CANADIAN RAILWAY OFFICE OF ARBITRATION
CASE NO. 1726
Heard at Montreal Tuesday, December 8, 1987
QUEBEC NORTH SHORE & LABRADOR RAILWAY
UNITED TRANSPORTATION UNION
Spotting limestone with tractor and IOC supervision.
JOINT STATEMENT OF ISSUE:
The Union grieves alleging that the spotting of limestone for unloading is the responsibility of the Carol Yard Crews and that Preamble # 4 was not respected.
The Railway contends that the contract was not violated by the spotting of cars with a tractor for unloading the lime- stone.
FOR THE UNION: FOR THE COMPANY:
(SGD) JACQUES ROY (SGD) A. BELLIVEAU
General Chairman Superintendent, Labour Relations
There appeared on behalf of the Company:
D. Manzo – Counsel, Montreal
L. Lagac – Superintendent, Labour Relations, Sept-Iles
D. Thomas – Trainmaster, Sept-Iles
J. Y. Nadeau – Superintendent Transportation, Sept-Iles
K. D. Turriff – Superintendent Maintenance of Equipment
P. Caouette – Counsel, Montreal
And on behalf of the Union:
R. Cleary – Counsel, Montreal
AWARD OF THE ARBITRATOR
The Union asserts that it has exclusive jurisdiction over the spotting of limestone cars during the course of unloading on the newly established limestone track in the Labrador City Yard. Its grievance is based on the terms of Article 1 of the Preamble to the Collective Agreement, which provides as follows:
Q.N.S.&.L. train crews employed at Labrador City will have "protected rights" to Yard Service at Labrador City as presently established including short turn-around freight and passenger service to Ross Bay Junction.
The issue is whether the Union can demonstrate established rights to the spotting of cars for the purposes of unloading in these circumstances. If, for example, it could show that in the past the Company had consistently used yard crews to spot cars during similar unloading operations, the grievance would be well founded. It has not, however, succeeded in doing so.

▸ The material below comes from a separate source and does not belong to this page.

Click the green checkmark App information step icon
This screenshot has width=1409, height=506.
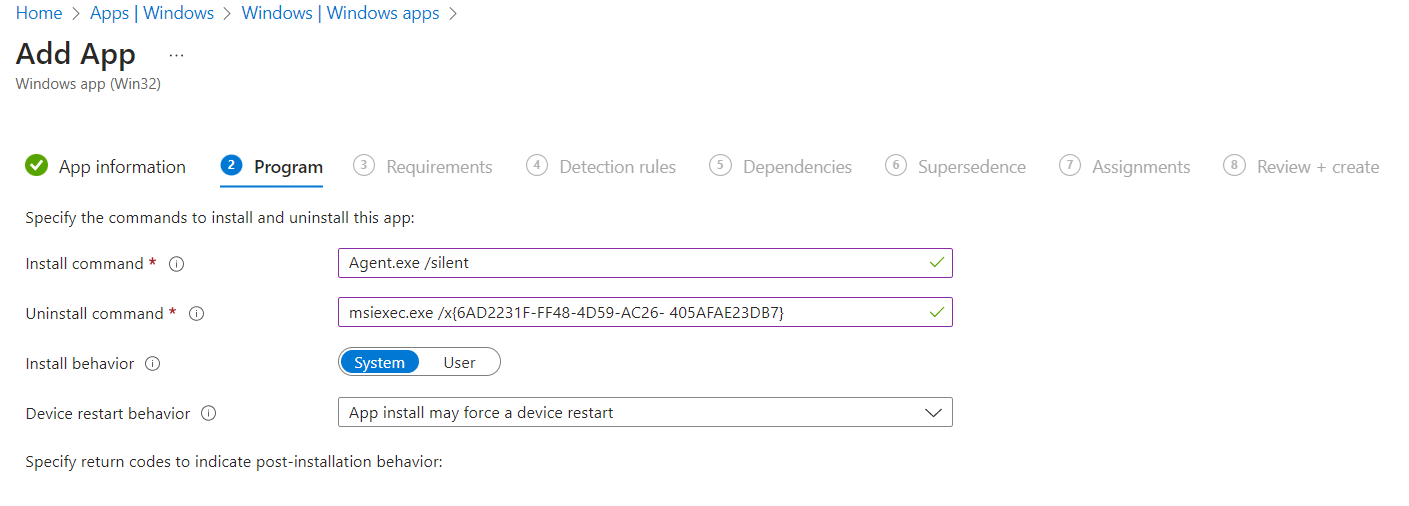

While a number of representations were made with respect to the nature of the practice of loading and unloading various types of cars within the Labrador City Yard, what emerges beyond dispute is that for years various kinds of cars have been spotted using either a car puller or, on occasion, a tractor or back-hoe. This is particularly so during the continuous loading and unloading operations which may span the better part of a twenty-four hour day. It appears that the only time that a yard engine is used to spot cars in these circumstances is when the alternative mode of equipment has broken down or, because of the steepness of a grade, safety requires the use of a locomotive for spotting. On the basis of the material before me I am satisfied that the use of a yard locomotive for spotting during the loading and unloading of materials such as limestone is the exception rather than the rule. In this grievance the onus is upon the Union to establish the right which it asserts. It has failed to do so, and the grievance must therefore be dismissed.